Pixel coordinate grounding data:
○ ○ ○ ○ ○

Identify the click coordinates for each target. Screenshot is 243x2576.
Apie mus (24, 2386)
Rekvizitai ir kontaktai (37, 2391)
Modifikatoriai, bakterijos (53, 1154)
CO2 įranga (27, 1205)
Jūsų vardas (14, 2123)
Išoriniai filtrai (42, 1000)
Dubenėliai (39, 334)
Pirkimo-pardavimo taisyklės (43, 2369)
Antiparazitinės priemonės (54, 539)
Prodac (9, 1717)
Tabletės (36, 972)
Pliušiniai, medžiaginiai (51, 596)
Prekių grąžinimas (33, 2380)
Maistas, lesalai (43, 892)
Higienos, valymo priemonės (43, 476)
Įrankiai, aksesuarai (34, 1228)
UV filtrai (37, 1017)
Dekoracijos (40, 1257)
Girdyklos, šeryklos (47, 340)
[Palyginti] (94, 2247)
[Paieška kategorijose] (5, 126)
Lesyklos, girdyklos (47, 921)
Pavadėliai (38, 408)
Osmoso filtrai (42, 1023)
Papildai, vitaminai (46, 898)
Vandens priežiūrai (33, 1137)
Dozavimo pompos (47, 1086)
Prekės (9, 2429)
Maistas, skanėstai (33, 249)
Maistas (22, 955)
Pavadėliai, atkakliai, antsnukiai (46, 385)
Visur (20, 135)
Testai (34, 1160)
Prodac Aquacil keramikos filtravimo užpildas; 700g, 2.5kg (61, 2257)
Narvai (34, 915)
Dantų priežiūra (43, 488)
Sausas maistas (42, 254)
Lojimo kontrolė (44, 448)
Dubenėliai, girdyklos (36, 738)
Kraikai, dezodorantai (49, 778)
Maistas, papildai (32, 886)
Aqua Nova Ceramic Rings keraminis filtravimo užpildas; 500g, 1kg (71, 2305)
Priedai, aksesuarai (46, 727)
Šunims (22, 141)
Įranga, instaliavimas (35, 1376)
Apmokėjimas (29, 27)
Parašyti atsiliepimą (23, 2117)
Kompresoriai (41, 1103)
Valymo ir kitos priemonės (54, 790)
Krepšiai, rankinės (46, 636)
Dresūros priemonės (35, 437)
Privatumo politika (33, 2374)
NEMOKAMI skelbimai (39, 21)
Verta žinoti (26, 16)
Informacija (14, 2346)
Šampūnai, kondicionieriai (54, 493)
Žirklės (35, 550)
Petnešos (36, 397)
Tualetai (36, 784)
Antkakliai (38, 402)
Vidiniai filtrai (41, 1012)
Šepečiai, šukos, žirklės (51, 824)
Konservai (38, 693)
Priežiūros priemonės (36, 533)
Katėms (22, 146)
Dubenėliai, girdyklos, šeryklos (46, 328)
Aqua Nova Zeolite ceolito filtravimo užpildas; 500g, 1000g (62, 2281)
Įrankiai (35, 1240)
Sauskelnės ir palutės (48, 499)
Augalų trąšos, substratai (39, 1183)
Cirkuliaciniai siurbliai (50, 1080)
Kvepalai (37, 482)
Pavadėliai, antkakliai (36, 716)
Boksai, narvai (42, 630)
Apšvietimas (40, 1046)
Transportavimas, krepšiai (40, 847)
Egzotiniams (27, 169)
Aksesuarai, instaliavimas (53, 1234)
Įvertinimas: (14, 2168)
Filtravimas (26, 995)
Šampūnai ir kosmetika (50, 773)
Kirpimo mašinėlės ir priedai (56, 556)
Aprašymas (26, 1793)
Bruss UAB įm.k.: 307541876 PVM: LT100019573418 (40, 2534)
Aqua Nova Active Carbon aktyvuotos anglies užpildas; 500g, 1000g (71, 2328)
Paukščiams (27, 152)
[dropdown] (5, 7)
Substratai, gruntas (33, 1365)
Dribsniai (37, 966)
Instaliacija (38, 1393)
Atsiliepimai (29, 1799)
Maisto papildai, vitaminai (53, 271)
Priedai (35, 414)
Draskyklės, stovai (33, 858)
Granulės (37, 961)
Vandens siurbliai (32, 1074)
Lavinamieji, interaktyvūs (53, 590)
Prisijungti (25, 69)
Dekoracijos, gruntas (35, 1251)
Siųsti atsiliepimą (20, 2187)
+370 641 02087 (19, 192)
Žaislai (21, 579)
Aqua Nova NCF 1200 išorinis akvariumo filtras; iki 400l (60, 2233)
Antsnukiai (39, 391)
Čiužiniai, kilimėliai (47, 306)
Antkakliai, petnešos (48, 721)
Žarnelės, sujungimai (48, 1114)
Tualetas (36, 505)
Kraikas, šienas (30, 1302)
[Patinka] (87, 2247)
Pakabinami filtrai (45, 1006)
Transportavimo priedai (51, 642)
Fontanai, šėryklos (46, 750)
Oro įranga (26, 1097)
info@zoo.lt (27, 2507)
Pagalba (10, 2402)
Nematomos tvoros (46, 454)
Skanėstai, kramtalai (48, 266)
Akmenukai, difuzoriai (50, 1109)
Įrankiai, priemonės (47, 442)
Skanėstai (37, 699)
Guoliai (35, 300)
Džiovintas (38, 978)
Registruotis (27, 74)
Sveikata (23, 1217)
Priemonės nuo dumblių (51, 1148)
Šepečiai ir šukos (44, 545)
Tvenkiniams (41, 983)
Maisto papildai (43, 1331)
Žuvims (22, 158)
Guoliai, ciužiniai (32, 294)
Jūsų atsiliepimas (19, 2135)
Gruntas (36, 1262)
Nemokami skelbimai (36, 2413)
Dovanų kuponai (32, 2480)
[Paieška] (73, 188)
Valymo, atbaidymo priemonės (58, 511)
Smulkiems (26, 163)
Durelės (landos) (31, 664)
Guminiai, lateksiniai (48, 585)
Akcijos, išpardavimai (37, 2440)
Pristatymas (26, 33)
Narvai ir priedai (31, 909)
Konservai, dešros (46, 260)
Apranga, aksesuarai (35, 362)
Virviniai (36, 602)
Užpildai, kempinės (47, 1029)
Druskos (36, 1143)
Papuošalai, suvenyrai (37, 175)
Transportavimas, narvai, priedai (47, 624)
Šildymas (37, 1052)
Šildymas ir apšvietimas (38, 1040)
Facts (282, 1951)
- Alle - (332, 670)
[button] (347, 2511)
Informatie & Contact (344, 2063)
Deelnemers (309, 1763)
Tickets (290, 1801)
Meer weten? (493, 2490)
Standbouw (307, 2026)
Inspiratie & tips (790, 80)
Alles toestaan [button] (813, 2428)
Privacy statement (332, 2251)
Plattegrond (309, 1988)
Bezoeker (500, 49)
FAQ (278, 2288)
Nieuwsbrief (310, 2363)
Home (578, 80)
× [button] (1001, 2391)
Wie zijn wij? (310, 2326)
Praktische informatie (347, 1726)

○ ○ ○ ○ ○

== Goal of the exercise ==
Exact reproduction is required: output the lines from the start of the entries above through the line with "Priedai, aksesuarai (46, 727)".

== Output below ==
Identify the click coordinates for each target. Screenshot is 243x2576.
Apie mus (24, 2386)
Rekvizitai ir kontaktai (37, 2391)
Modifikatoriai, bakterijos (53, 1154)
CO2 įranga (27, 1205)
Jūsų vardas (14, 2123)
Išoriniai filtrai (42, 1000)
Dubenėliai (39, 334)
Pirkimo-pardavimo taisyklės (43, 2369)
Antiparazitinės priemonės (54, 539)
Prodac (9, 1717)
Tabletės (36, 972)
Pliušiniai, medžiaginiai (51, 596)
Prekių grąžinimas (33, 2380)
Maistas, lesalai (43, 892)
Higienos, valymo priemonės (43, 476)
Įrankiai, aksesuarai (34, 1228)
UV filtrai (37, 1017)
Dekoracijos (40, 1257)
Girdyklos, šeryklos (47, 340)
[Palyginti] (94, 2247)
[Paieška kategorijose] (5, 126)
Lesyklos, girdyklos (47, 921)
Pavadėliai (38, 408)
Osmoso filtrai (42, 1023)
Papildai, vitaminai (46, 898)
Vandens priežiūrai (33, 1137)
Dozavimo pompos (47, 1086)
Prekės (9, 2429)
Maistas, skanėstai (33, 249)
Maistas (22, 955)
Pavadėliai, atkakliai, antsnukiai (46, 385)
Visur (20, 135)
Testai (34, 1160)
Prodac Aquacil keramikos filtravimo užpildas; 700g, 2.5kg (61, 2257)
Narvai (34, 915)
Dantų priežiūra (43, 488)
Sausas maistas (42, 254)
Lojimo kontrolė (44, 448)
Dubenėliai, girdyklos (36, 738)
Kraikai, dezodorantai (49, 778)
Maistas, papildai (32, 886)
Aqua Nova Ceramic Rings keraminis filtravimo užpildas; 500g, 1kg (71, 2305)
Priedai, aksesuarai (46, 727)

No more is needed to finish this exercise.